→ SELECTED TEXT:
Data Science in the Travel Industry: Jayride Case Study

This is a story about the Earth’s planetary orbit, an international airport in Palma de Mallorca, and the leading data-driven travel company Jayride.

I am Tzvi Harpaz—a data scientist at Jayride—and I would like to share how we use big data and analytics in the travel industry. But first, allow me to introduce the data at Jayride.

Data at Jayride
Data Science Use Case 1: Artificial Intelligence vs Artificial Quote Requests
Data Science Use Case 2: NLP for NPS
Data Science Use Case 3: The Earth’s Planetary Orbit and Palma de Mallorca
Final Words
365 for Business

Data at Jayride

Jayride is a global travel marketplace for airport transfers where travelers find and book their rides worldwide. As such, we generate vast amounts of data daily.

Our data sources include (among others) bookings and quote requests from our customers and travel brand partners, transactional information from our payment gateway, Google Analytics data gathered from our website, etc.

These sources are the starting point of our data-driven decision-making journey. But the data is useless scattered across platforms in its raw form. So, we shape, clean, and polish raw data before organizing it in an orderly data warehouse. (We use GCP’s BigQuery for this purpose.)

Having everything in one place allows us to combine various sources and create powerful new ones for specific objectives. For example, combining our transport supplier’s performance data with booking information helps our support team to identify high-risk bookings and address potential issues before the travel date. This way, we keep our travelers and transport suppliers happy.

Our aim as a data-driven travel company is to enable every employee to make informed decisions. So, we create various reports in Tableau daily, including key metrics, supply and demand, SEO, SEM, and financial information. By providing access to our data in an understandable and easy-to-work-with format, we enable them to discover insights and base their decisions on facts.

→ MATERIAL:
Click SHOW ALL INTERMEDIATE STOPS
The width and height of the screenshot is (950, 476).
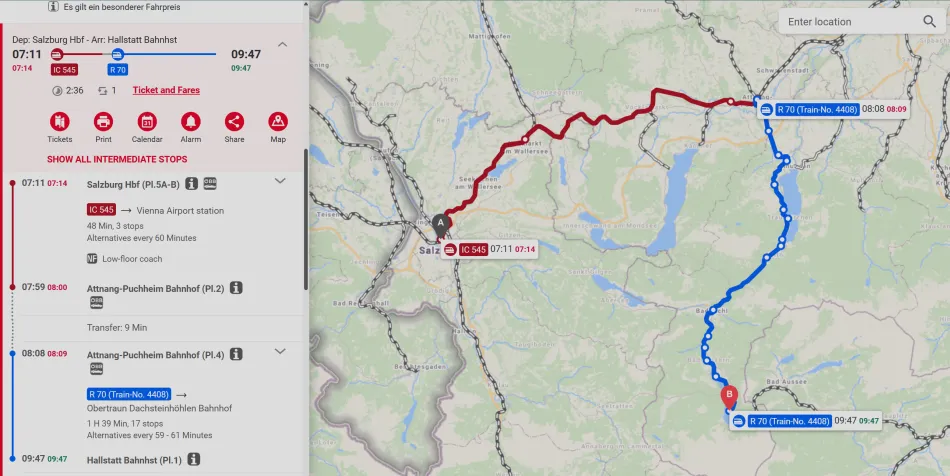pos(117,159)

→ GIVEN INSTRUCTION: Write out the Jayride case study word for word, in full. The material plays no part in what comes next.

→ ANSWER TO THIS TASK:
Data Science in the Travel Industry: Jayride Case Study

This is a story about the Earth’s planetary orbit, an international airport in Palma de Mallorca, and the leading data-driven travel company Jayride.

I am Tzvi Harpaz—a data scientist at Jayride—and I would like to share how we use big data and analytics in the travel industry. But first, allow me to introduce the data at Jayride.

Data at Jayride
Data Science Use Case 1: Artificial Intelligence vs Artificial Quote Requests
Data Science Use Case 2: NLP for NPS
Data Science Use Case 3: The Earth’s Planetary Orbit and Palma de Mallorca
Final Words
365 for Business

Data at Jayride

Jayride is a global travel marketplace for airport transfers where travelers find and book their rides worldwide. As such, we generate vast amounts of data daily.

Our data sources include (among others) bookings and quote requests from our customers and travel brand partners, transactional information from our payment gateway, Google Analytics data gathered from our website, etc.

These sources are the starting point of our data-driven decision-making journey. But the data is useless scattered across platforms in its raw form. So, we shape, clean, and polish raw data before organizing it in an orderly data warehouse. (We use GCP’s BigQuery for this purpose.)

Having everything in one place allows us to combine various sources and create powerful new ones for specific objectives. For example, combining our transport supplier’s performance data with booking information helps our support team to identify high-risk bookings and address potential issues before the travel date. This way, we keep our travelers and transport suppliers happy.

Our aim as a data-driven travel company is to enable every employee to make informed decisions. So, we create various reports in Tableau daily, including key metrics, supply and demand, SEO, SEM, and financial information. By providing access to our data in an understandable and easy-to-work-with format, we enable them to discover insights and base their decisions on facts.